3973 Sepulveda Blvd., Culver City
Historically, Los Angeles hasn’t been a great town for barbecue, but that seems to be changing with Culver City's Maple Block Meat Co. Launched by Daniel Weinstock (Spago), Adam Cole (The Bazaar), and restauranteur Mike Garrett, the menu combines their intimate knowledge of food and presentation with barbecue chops gleaned from Cole’s Texas upbringing. At Maple Block, the entire butchering process is executed on site, where there just happens to be an enormous smoker (which, appropriately, is fueled by locally-sourced peachwood). The result is what many are calling the best barbecue in the city, served alongside a pared-down menu that showcases southern-inspired veggie, fluffy biscuits, and fruit cobbler that’s more than worth the sugar bomb. Brisket is definitely one of the things to order, along with the absurdly good turkey and pulled pork.
Hiko Sushi
11275 National Blvd., Culver City
The "No Cell Phone" sign at the door sets the tone for a meal focused on melt-in-your-mouth sushi made by one serious chef.
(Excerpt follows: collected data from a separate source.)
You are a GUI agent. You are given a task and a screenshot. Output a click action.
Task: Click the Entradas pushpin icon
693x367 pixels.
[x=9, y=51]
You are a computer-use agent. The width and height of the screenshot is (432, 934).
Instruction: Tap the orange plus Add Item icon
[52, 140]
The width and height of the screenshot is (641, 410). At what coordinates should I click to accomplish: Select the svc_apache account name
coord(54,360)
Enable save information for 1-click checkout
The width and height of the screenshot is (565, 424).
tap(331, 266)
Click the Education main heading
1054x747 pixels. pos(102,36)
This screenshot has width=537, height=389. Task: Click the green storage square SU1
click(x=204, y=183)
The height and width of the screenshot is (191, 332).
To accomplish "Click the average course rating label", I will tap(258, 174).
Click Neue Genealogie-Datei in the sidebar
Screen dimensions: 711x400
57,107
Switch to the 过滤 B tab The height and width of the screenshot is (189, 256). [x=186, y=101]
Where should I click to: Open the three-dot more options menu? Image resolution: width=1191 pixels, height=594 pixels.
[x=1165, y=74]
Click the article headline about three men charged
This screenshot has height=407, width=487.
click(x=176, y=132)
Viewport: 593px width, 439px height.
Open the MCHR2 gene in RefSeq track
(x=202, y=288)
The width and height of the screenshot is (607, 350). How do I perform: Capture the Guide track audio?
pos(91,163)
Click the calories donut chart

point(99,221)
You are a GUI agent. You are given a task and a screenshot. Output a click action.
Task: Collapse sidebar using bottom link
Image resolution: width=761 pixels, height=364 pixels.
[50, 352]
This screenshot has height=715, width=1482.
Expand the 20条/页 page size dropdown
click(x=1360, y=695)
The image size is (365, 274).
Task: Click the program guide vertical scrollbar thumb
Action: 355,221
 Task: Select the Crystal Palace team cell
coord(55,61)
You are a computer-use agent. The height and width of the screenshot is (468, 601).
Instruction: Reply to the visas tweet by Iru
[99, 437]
While he presents seasonal highlights and rare cuts (among other delights, we sampled a buttery escolar with a light garlic glaze, and kinka-saba, a thinly sliced, sweet Mackerel from northern Japan) his warm and welcoming wife Miyo gives the low-down on each dish. She's happy to add that she doesn't actually like sushi unless it's made by her husband—apparently his is the only technique to trust. The unusual cuts of fresh fish and the subtle twists to the traditional format, like using warm rice to contrast with the cold fish and adding sesame seeds to the typical tuna sashimi starter's ponzu sauce for crunch, make all the difference.
Hatchet Hall
12517 W. Washington Blvd., Culver City
Chef Brian Dunsmoor's Hatchet Hall joined the strip of West Washington near A Frame in 2015, taking over the large space formerly occupied by Waterloo & City. The space has largely been transformed—there's an outdoor patio in the front that leads into the restaurant, which begins as airy and light, and becomes darker (in a handsome, cozy way) as you continue deeper into its rooms. The back of the restaurant houses a second, separate bar deemed Old Man's Bar—it looks as brooding as you'd expect, but it's also beautiful, and it serves up noteworthy serious cocktails from 8pm to 2am. In addition to the restaurant's cool ambience and the charm of the speak-easy-like Old Man's Bar, there's Chef Dunsmoor's modern and fresh Southern-inspired food, which is equally pleasing. The menu rotates but you can expect dishes like yellowtail tartare with lemon aioli, grilled flat breads, roasted game hen, brilliant grilled veggie sides, and of course oysters—there's an oyster happy hour daily, 5:30 to 6:30pm. Also worth noting: Hatchet Hall serves Sunday brunch.
n/naka
3455 S. Overland Ave., Culver City
It's hard to score a ticket to reservation-only n/naka, which books up to three months in advance. But it's popularity (and price tag) is justified by the truly first-rate food experience you get there—this is a special occasion kind of place. Run by renowned chef Niki Nakayama, who was profiled in Netflix's docu-series Chef's Table, n/naka offers two different thirteen-course omakase dinners—one of which is vegetarian friendly. (You choose between the two tastings a couple weeks before your reservation.) The restaurant focuses on using local, organic, and seasonal ingredients—they actually have their own organic farm with urban farming venture, Farmscape Gardens. You won't be able to predict your exact tasting, but don't expect traditional sashimi. Each course is a modern take on Japanese dishes, with plenty of unexpected ingredients (like pasta) that Nakayama makes work (really well).